And although the novel is not particularly concerned with politics, Harriet is a Cold War child, an eleven-year-old protagonist who writes matter-of-factly in her notebook, “in Washington they’ve already got a little tube with a spoonful of something in it that will blow up the whole world, maybe the whole universe.” 1964, after all, was the year that Johnson defeated Goldwater with the help of a TV ad featuring a little girl and a mushroom cloud.

Many of us who grew up wanting to be writers have found touchstones in Harriet and her notebook. But spying is not just a metaphor for observing and reporting and writing. Yes, she uses her notebook to catalogue public appearances and render private judgments (“I don’t think I’d like to live where any of these people live or do the things they do. … I bet that lady with the cross-eye looks in the mirror and just feels terrible”), but Harriet doesn’t stop at noting down the details of people on the subway. Harriet is a spy, and she views her “work,” her life assignment, as something much more transgressive. She wants secrets.

“I know all about you,” Harriet tells her family’s cook. “I know you live with your sister in Brooklyn and that she might get married and you wish you had a car and you have a son that’s no good and drinks.” When the cook tells her that listening at doors is bad manners, Harriet comes back with the words of her nurse, Ole Golly, which sound less like letters to a young writer and more like international relations game theory: “Ole Golly says find out everything you can cause life is hard enough even if you know a lot.”

Beleaguered by the social storms of sixth grade on the Upper East Side, Harriet dreams of a future in international espionage: “When I am big I will be a spy. I will go to one country and I will find out its secrets and then I will go to another country and tell them and then find out their secrets and I will go back to the first one and rat on the second and I will go to the second and rat on the first.” She wants to be a writer and also a spy; her plan, her hope, her ambition, is to bring the two together: "When I grow up I'm going to find out everything about everybody and put it all in a book. The book is going to be called SECRETS by Harriet M. Welsch. I will also have photographs in it and maybe some medical charts if I can get them."

But in her childish rehearsal for that future, Harriet is peculiarly prescient; she is spying on domestic lives and private selves, not on public figures and official transactions. And in hiding in a dumbwaiter to hunt the hidden shadows of the personal, which might have seemed a childish (if not zany) poor relation of Cold War international intrigue, Harriet actually foreshadows the high-tech anxieties of 50 years later. We worry that we are being watched, recorded, carefully noted and preserved in our most personal moments. Note, also, that there is no patriotism in her ambition, and not even any sense of political intrigue. Her allegiance is to the overarching importance of secrets.

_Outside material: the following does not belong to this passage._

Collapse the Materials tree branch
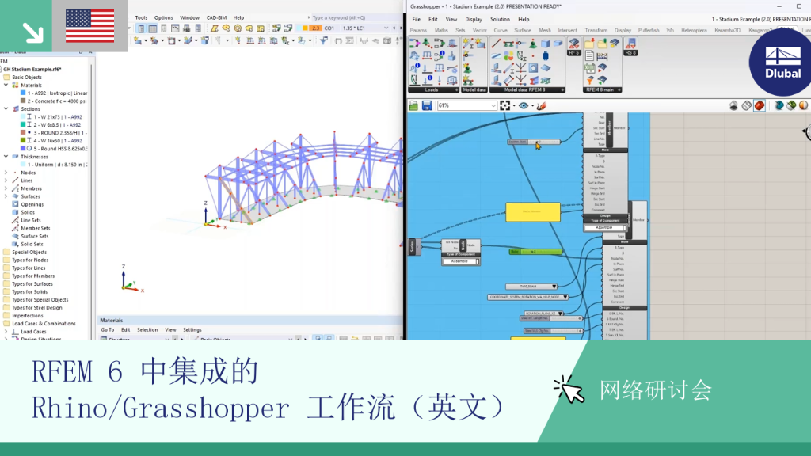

Harriet reads today like a low-tech avatar of twenty-first-century spying; she was after the kind of personal data that has come to represent our increasing vulnerability and our decreasing privacy. She was the kind of spy who wants your medical charts, your luncheonette conversations, the details of what you buy at the grocery store. Her version of the great game may have been limited by a child’s circumscribed reach—but that makes it resonate even more loudly as we find our private moments and our domestic behaviors newly susceptible to observation and exploitation.

Being observed by strangers—and in some sense recorded—is not benign. Harriet the Spy is about privacy and the violation of privacy—even though Harriet was spying in a world that was technologically more primitive than our own. As I reread the book today, I am much more conscious that conversations can be overheard and taped and emails intercepted—by private industry, by government, or just by busybody bystanders. As a child, I felt that the crucial violation of the novel took place when her classmates read Harriet’s sacred notebook; as an adult, I feel a little more sympathy for those who had been observed. Yes, it was Harriet’s property, and Harriet’s sentences, and any writer would cringe at the idea of unfriendly hands and unfriendly eyes on the notes that are not for publication—but they weren’t just Harriet’s secrets in there.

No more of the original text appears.